Theresa se puso de puntillas, incapaz de resistir el impulso de darle el último beso. Era la primera vez en su vida que besaba a un hombre en vez de al contrario. Luego puso la mano en su mejilla, echándose hacia atrás para contemplar el rostro que amaba y grabarlo en su memoria.

– Mándame una foto tuya.

Él asintió.

– Y tú haz lo mismo.

Ella asintió.

– Tienes que irte. Ya deben estar subiendo al avión.

No se equivocaba. Jeff estaba esperándolos con aspecto nervioso en una rampa. Observó los ojos enrojecidos de Theresa e intercambió una mirada de complicidad con Amy, pero ninguno de los dos dijo nada.

Jeff dio un abrazo a Theresa y Brian hizo otro tanto con Amy. Luego los dos se marcharon a toda prisa, y Theresa no sabía si echarse a llorar o regocijarse. Brian se había ido. Pero le había encontrado. ¡Por fin!

La casa parecía embrujada, como un teatro vacío. Él estaba en cada cuarto. Abajo, Theresa encontró su cama convertida de nuevo en un sofá y las sábanas esmeradamente dobladas sobre un montón de mantas y almohadas.
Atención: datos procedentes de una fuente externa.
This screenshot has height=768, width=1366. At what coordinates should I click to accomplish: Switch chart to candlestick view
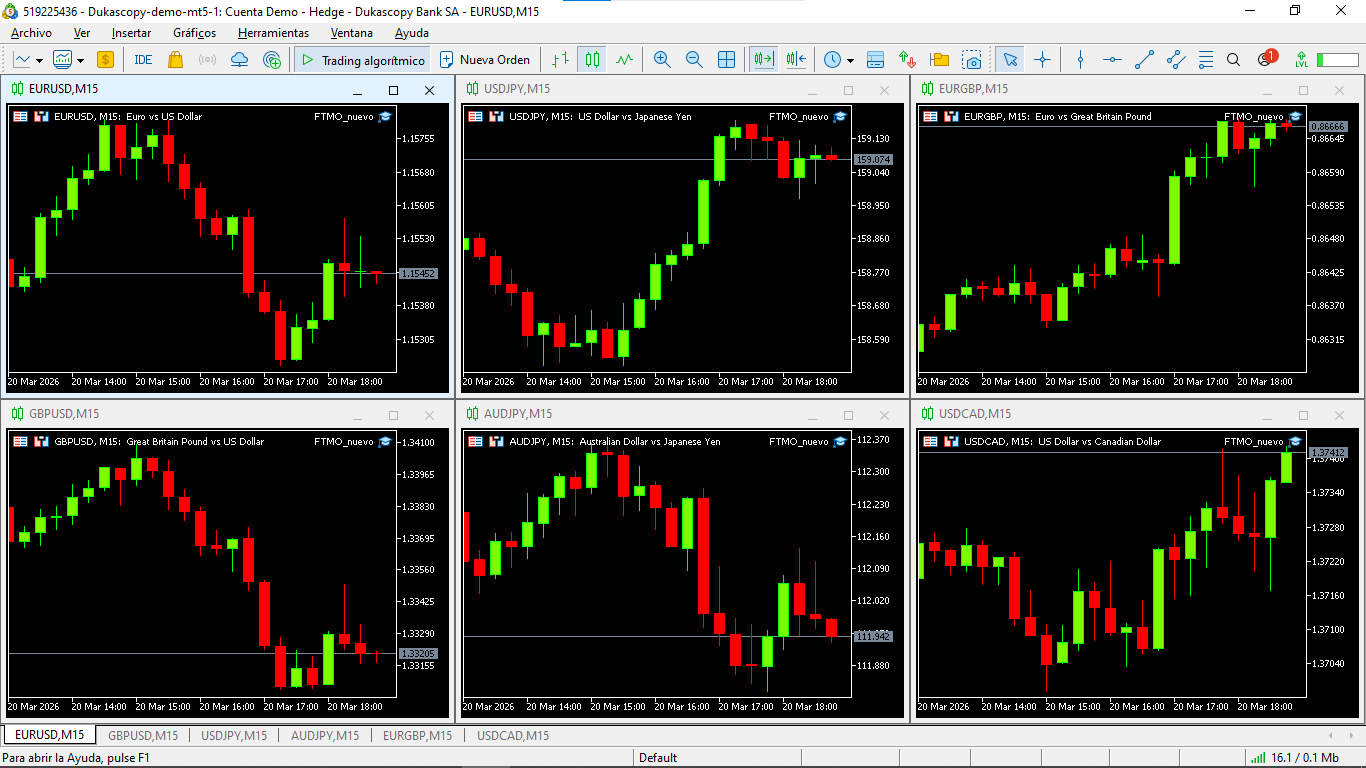(x=593, y=60)
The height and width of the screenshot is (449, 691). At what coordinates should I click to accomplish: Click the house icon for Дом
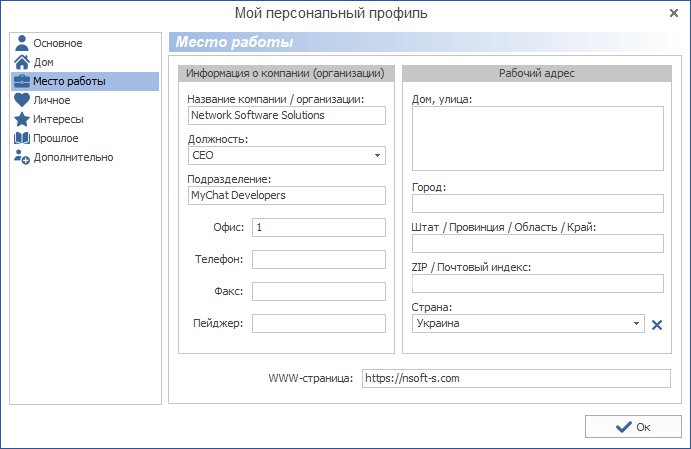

Cogió una de las sábanas y la olió, buscando su aroma, apretándola contra su cara. Se dejó caer en el sofá y volvió a estallar en lágrimas. Se enjugó las lágrimas con la sábana y se abrazó a la almohada, hundiendo la cara en ella y preguntándose cómo pasaría los meses siguientes. Experimentaba el profundo sentimiento que parecía ser la verdadera medida del amor: la firme creencia de que nadie había amado tan intensamente antes, y de que nadie lo haría después.

Así que esto era lo que se sentía.

Y Theresa sintió lo mismo durante los días que siguieron. Comenzó el colegio y se alegró de salir de la casa que guardaba tantos recuerdos de Brian, de volver con los niños, los horarios, las caras conocidas de sus compañeros de trabajo… Todo esto le ayudó a apartar sus pensamientos de él.

Pero nunca por mucho tiempo. En el instante en que se quedaba desocupada, él regresaba. En el instante en que entraba en el coche o la casa, él estaba allí, llamándola. Nunca se había imaginado que la soledad pudiera ser tan intensa. ¡Cómo le añoraba! Se había deshecho en llanto en la cama la noche de su marcha. Le costaba sonreír en el colegio. A menudo meditaba tristemente. Y soñar despierta, en otro tiempo algo extrañísimo en ella, se convirtió en algo constante.